Entries for finding words and elements:
►
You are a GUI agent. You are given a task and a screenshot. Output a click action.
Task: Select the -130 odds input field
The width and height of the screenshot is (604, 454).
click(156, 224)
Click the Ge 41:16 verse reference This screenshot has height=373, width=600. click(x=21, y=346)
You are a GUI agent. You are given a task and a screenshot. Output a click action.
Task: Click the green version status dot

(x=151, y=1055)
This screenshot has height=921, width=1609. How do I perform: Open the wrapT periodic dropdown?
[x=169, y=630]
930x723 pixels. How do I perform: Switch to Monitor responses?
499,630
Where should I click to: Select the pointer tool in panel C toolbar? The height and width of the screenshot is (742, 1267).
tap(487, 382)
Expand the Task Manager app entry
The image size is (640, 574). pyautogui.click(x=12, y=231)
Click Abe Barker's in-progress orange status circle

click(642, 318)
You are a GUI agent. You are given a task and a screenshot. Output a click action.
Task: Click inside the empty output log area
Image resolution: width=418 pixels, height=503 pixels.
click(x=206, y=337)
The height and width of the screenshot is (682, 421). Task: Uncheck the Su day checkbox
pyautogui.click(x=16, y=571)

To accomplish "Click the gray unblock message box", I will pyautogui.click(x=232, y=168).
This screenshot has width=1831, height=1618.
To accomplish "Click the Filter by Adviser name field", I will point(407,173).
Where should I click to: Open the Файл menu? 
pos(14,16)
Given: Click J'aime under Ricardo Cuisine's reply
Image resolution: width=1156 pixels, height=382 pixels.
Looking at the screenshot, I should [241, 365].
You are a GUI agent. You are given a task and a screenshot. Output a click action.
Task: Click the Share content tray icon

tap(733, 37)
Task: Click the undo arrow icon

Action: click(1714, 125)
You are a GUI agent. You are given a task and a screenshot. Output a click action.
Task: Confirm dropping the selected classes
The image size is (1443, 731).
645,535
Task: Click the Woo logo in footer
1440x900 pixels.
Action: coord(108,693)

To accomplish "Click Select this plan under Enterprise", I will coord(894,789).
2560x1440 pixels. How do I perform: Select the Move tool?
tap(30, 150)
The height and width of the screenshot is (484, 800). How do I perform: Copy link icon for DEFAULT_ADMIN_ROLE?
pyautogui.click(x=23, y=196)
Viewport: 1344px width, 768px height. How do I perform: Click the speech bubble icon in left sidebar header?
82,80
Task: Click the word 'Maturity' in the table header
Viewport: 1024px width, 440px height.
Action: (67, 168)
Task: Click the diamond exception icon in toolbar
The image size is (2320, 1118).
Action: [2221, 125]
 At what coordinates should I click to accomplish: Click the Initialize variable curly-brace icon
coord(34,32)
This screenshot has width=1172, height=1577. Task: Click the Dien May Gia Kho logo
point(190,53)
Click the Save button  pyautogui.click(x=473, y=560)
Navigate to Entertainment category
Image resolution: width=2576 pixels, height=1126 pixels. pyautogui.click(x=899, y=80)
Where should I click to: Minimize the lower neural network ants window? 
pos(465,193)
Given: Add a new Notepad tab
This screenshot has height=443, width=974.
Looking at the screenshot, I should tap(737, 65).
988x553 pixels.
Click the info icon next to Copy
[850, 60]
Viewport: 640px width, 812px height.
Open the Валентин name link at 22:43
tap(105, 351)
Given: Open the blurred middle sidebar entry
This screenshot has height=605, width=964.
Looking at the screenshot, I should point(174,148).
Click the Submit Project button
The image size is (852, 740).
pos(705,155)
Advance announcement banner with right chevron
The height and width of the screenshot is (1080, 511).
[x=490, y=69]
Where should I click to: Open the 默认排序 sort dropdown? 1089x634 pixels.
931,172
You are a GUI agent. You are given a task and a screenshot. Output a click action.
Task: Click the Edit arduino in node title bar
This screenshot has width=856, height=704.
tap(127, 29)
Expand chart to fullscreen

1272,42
◄
Copy out every line of the rows above, changing nothing.

You are a GUI agent. You are given a task and a screenshot. Output a click action.
Task: Select the -130 odds input field
The width and height of the screenshot is (604, 454).
click(156, 224)
Click the Ge 41:16 verse reference This screenshot has height=373, width=600. click(x=21, y=346)
You are a GUI agent. You are given a task and a screenshot. Output a click action.
Task: Click the green version status dot

(x=151, y=1055)
This screenshot has height=921, width=1609. How do I perform: Open the wrapT periodic dropdown?
[x=169, y=630]
930x723 pixels. How do I perform: Switch to Monitor responses?
499,630
Where should I click to: Select the pointer tool in panel C toolbar? The height and width of the screenshot is (742, 1267).
tap(487, 382)
Expand the Task Manager app entry
The image size is (640, 574). pyautogui.click(x=12, y=231)
Click Abe Barker's in-progress orange status circle

click(642, 318)
You are a GUI agent. You are given a task and a screenshot. Output a click action.
Task: Click inside the empty output log area
Image resolution: width=418 pixels, height=503 pixels.
click(x=206, y=337)
The height and width of the screenshot is (682, 421). Task: Uncheck the Su day checkbox
pyautogui.click(x=16, y=571)

To accomplish "Click the gray unblock message box", I will pyautogui.click(x=232, y=168).
This screenshot has width=1831, height=1618.
To accomplish "Click the Filter by Adviser name field", I will point(407,173).
Where should I click to: Open the Файл menu? 
pos(14,16)
Given: Click J'aime under Ricardo Cuisine's reply
Image resolution: width=1156 pixels, height=382 pixels.
Looking at the screenshot, I should [241, 365].
You are a GUI agent. You are given a task and a screenshot. Output a click action.
Task: Click the Share content tray icon

tap(733, 37)
Task: Click the undo arrow icon

Action: click(1714, 125)
You are a GUI agent. You are given a task and a screenshot. Output a click action.
Task: Confirm dropping the selected classes
The image size is (1443, 731).
645,535
Task: Click the Woo logo in footer
1440x900 pixels.
Action: coord(108,693)

To accomplish "Click Select this plan under Enterprise", I will coord(894,789).
2560x1440 pixels. How do I perform: Select the Move tool?
tap(30, 150)
The height and width of the screenshot is (484, 800). How do I perform: Copy link icon for DEFAULT_ADMIN_ROLE?
pyautogui.click(x=23, y=196)
Viewport: 1344px width, 768px height. How do I perform: Click the speech bubble icon in left sidebar header?
82,80
Task: Click the word 'Maturity' in the table header
Viewport: 1024px width, 440px height.
Action: (67, 168)
Task: Click the diamond exception icon in toolbar
The image size is (2320, 1118).
Action: [2221, 125]
 At what coordinates should I click to accomplish: Click the Initialize variable curly-brace icon
coord(34,32)
This screenshot has width=1172, height=1577. Task: Click the Dien May Gia Kho logo
point(190,53)
Click the Save button  pyautogui.click(x=473, y=560)
Navigate to Entertainment category
Image resolution: width=2576 pixels, height=1126 pixels. pyautogui.click(x=899, y=80)
Where should I click to: Minimize the lower neural network ants window? 
pos(465,193)
Given: Add a new Notepad tab
This screenshot has height=443, width=974.
Looking at the screenshot, I should tap(737, 65).
988x553 pixels.
Click the info icon next to Copy
[850, 60]
Viewport: 640px width, 812px height.
Open the Валентин name link at 22:43
tap(105, 351)
Given: Open the blurred middle sidebar entry
This screenshot has height=605, width=964.
Looking at the screenshot, I should point(174,148).
Click the Submit Project button
The image size is (852, 740).
pos(705,155)
Advance announcement banner with right chevron
The height and width of the screenshot is (1080, 511).
[x=490, y=69]
Where should I click to: Open the 默认排序 sort dropdown? 1089x634 pixels.
931,172
You are a GUI agent. You are given a task and a screenshot. Output a click action.
Task: Click the Edit arduino in node title bar
This screenshot has width=856, height=704.
tap(127, 29)
Expand chart to fullscreen

1272,42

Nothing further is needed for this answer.